Instructions
(A) In the OpenSSL locking thread, print the passage starting with "wtarreau avatar Feb" and going on through "single accept/get/response/close cycle!".
(B) Translate this sentence from the OpenSSL locking thread into Spanish: "Or you could have an internal hard-wired path that avoids lookup for default-enabled keys."
(C) Which usernames appear in the OpenSSL locking thread with the word "avatar" after them? List every one.

Text section
####

Or you could have an internal hard-wired path that avoids lookup for default-enabled keys.

Is "avoid convenience calls like EVP_sha256" documented anywhere?

Lots of ways to approach this, and the project doesn't seem to be spending much effort on it, unless I am missing something.

richsalz avatar Feb 21 '23 21:02 richsalz

@paulidale regarding 18151 I doubt given that it was fixed 9 months ago already and the problem was still present in November or so (I don't remember what exact version was the last one by then, probably 3.0.7). And even the last tests we'd run on 3.1-dev by then were less bad than 3.0 but still far from 1.1.1. OK interesting for atomic ops, I'm just surprised not to have been able to spot them though.

wtarreau avatar Feb 21 '23 21:02 wtarreau

Is "avoid convenience calls like EVP_sha256" documented anywhere?

It appears not.. It should be so here it is.. https://github.com/openssl/openssl/pull/20354

slontis avatar Feb 22 '23 00:02 slontis

I instrumented the code in hope to find "the" culprit and found something like 80 calls to any flavor of pthread_rwlock_*() in a single accept/get/response/close cycle!

@wtarreau - I wonder if you have any documentation or notes from that time which might help us identify which specific locks were causing the problem? I'm assuming the "80 calls" were not from 80 different call sites, but certain calls being repeated multiple times?

mattcaswell avatar Feb 22 '23 09:02 mattcaswell

Hi Matt,

most of the notes I had were regarding 1.1.1 which we'll stick to, and for now I don't have access to this machine. But I think I will eventually again relatively soon, so as time permits I'll try to collect more info. The thing is that it's difficult to observe the call places because the time wasted calling locks is not evenly spread due to context-switches and sleeps in the kernel. In my case it's by redefining my own pthread_rwlock_*() functions that I had the idea of just adding a call counter and was amazed by the number of calls per connection. I do have some variants of these functions for debugging purposes which disable exponential back-off and which more easily permit to collect call graphs using perf, they're just a bit less easy to use and less precise.

####

Source material
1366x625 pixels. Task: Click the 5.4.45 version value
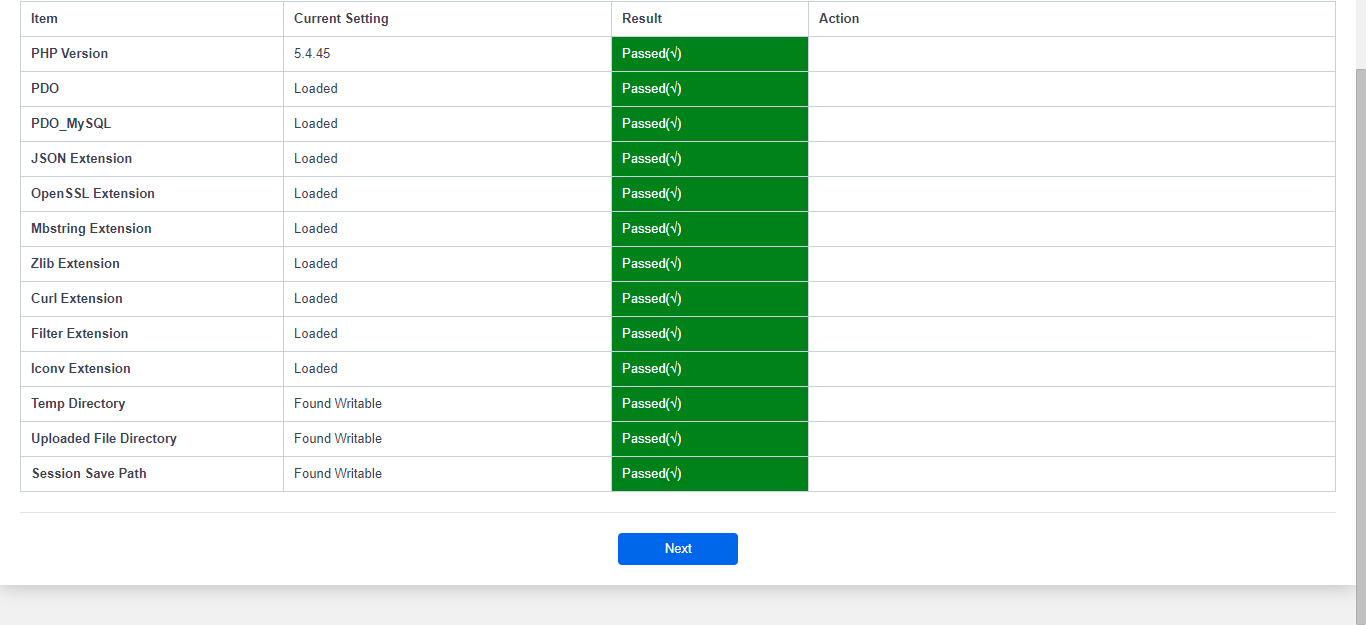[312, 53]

####

Per-task outputs
(A)
wtarreau avatar Feb 21 '23 21:02 wtarreau

Is "avoid convenience calls like EVP_sha256" documented anywhere?

It appears not.. It should be so here it is.. https://github.com/openssl/openssl/pull/20354

slontis avatar Feb 22 '23 00:02 slontis

I instrumented the code in hope to find "the" culprit and found something like 80 calls to any flavor of pthread_rwlock_*() in a single accept/get/response/close cycle!

(B) O podrías tener una ruta interna integrada de forma fija que evite la búsqueda para las claves habilitadas por defecto.

(C)
richsalz
wtarreau
slontis
mattcaswell